=== Action item ===
What lines in this listing contain the string "Shade"? Report each one by copying it.

────────

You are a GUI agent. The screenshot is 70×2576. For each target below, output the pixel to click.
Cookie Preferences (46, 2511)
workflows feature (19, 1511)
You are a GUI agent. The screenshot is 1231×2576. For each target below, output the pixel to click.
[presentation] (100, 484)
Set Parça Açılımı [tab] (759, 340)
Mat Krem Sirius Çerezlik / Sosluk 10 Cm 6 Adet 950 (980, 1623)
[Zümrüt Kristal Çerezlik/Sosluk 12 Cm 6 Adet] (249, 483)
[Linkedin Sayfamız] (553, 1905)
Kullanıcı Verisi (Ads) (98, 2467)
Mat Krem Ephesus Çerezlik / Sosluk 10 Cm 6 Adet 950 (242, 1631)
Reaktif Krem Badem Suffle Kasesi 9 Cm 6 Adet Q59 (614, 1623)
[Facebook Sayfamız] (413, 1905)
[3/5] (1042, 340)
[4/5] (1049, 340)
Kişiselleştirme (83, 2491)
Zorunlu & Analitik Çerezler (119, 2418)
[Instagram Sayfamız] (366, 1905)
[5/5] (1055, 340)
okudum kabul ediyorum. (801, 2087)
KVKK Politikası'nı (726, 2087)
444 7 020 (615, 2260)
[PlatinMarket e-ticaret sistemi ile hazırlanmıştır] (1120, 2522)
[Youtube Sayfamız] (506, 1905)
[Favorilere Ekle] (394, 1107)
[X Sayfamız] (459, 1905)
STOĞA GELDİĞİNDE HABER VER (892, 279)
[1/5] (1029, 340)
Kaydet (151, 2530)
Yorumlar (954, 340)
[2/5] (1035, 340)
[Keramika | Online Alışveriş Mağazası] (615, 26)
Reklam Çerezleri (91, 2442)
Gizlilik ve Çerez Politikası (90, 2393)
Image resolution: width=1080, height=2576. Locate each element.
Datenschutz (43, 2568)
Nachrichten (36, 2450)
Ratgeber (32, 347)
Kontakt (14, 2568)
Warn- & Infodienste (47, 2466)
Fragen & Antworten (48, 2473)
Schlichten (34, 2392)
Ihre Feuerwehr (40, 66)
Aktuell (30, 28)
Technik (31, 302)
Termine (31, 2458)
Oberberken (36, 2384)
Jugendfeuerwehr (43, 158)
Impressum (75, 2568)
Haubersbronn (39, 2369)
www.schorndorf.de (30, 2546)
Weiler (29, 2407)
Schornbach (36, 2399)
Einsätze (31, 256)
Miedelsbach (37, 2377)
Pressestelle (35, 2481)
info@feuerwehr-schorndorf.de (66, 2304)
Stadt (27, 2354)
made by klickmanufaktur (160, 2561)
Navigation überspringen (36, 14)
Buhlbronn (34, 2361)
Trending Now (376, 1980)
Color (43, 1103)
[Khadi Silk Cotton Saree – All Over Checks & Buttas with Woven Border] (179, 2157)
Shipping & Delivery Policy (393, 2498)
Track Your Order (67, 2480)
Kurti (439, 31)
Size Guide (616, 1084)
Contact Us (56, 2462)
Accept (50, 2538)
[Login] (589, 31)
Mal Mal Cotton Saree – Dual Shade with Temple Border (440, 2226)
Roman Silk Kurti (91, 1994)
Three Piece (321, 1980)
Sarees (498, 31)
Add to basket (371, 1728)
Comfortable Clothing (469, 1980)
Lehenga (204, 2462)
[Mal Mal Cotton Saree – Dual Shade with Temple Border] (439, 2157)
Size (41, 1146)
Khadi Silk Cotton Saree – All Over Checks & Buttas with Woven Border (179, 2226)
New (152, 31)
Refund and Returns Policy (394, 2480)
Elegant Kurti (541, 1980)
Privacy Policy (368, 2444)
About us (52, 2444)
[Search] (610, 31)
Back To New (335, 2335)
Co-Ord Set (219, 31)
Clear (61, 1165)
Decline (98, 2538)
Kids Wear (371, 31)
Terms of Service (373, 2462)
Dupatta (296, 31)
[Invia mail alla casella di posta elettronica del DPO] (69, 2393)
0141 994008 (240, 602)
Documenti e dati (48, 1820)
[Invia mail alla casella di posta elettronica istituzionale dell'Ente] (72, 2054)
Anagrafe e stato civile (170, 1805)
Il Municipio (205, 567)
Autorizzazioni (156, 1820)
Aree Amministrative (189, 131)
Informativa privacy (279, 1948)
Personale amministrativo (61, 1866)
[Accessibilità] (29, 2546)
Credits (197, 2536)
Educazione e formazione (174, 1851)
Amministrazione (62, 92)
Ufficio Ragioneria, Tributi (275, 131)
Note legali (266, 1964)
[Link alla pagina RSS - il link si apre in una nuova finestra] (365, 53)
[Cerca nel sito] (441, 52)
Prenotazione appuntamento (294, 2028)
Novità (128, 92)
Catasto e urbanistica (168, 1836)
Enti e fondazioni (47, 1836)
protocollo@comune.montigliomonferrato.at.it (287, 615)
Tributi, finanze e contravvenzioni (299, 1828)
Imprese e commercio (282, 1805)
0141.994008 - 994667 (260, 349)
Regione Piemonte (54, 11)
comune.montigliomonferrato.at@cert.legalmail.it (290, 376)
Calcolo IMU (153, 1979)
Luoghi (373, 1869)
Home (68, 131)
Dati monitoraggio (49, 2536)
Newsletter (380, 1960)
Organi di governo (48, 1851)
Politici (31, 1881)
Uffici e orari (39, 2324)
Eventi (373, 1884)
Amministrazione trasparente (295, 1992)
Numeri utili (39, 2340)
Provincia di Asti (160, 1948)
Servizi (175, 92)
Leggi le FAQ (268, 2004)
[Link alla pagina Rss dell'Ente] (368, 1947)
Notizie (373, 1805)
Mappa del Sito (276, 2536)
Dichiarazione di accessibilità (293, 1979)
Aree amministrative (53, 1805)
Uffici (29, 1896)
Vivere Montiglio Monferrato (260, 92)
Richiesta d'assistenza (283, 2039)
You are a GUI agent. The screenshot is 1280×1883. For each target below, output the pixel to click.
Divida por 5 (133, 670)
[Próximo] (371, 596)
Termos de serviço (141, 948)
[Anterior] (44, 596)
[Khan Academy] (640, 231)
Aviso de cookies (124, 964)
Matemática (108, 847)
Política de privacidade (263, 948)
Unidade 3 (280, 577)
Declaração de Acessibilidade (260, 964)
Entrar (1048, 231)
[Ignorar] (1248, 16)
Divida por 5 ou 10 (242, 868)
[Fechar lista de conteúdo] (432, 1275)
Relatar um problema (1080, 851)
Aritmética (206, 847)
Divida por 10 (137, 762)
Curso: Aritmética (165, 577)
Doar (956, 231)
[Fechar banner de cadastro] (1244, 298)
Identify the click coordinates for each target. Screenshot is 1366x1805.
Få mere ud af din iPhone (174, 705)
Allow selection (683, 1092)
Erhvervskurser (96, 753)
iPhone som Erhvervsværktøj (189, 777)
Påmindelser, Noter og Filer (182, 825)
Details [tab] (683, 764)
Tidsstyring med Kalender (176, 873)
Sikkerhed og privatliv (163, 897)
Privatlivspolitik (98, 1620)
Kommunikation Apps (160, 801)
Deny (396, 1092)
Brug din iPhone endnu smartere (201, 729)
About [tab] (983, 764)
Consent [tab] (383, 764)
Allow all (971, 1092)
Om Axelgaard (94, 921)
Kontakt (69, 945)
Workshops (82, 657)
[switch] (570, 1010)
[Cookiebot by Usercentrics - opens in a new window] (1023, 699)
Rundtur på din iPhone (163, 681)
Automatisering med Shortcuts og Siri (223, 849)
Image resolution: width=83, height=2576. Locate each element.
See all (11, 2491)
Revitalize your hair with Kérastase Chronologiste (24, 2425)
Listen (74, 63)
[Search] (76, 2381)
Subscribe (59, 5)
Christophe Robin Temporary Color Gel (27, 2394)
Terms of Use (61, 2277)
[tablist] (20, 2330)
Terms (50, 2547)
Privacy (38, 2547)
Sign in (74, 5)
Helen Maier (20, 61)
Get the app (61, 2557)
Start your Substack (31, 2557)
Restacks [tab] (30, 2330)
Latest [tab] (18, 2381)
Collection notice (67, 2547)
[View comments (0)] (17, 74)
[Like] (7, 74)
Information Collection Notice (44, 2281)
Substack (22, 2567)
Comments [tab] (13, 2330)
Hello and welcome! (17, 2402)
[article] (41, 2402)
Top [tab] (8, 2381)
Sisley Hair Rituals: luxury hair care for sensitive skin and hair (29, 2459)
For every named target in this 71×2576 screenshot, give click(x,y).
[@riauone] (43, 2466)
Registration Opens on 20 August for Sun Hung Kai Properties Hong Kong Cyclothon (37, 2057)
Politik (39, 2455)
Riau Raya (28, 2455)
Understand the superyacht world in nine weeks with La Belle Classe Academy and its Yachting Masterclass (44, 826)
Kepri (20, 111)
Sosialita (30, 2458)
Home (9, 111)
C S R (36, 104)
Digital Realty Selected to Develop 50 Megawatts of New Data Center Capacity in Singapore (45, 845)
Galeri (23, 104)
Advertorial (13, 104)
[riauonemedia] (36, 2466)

────────

=== Result of the task ===
Mal Mal Cotton Saree – Dual Shade with Temple Border (440, 2226)
[Mal Mal Cotton Saree – Dual Shade with Temple Border] (439, 2157)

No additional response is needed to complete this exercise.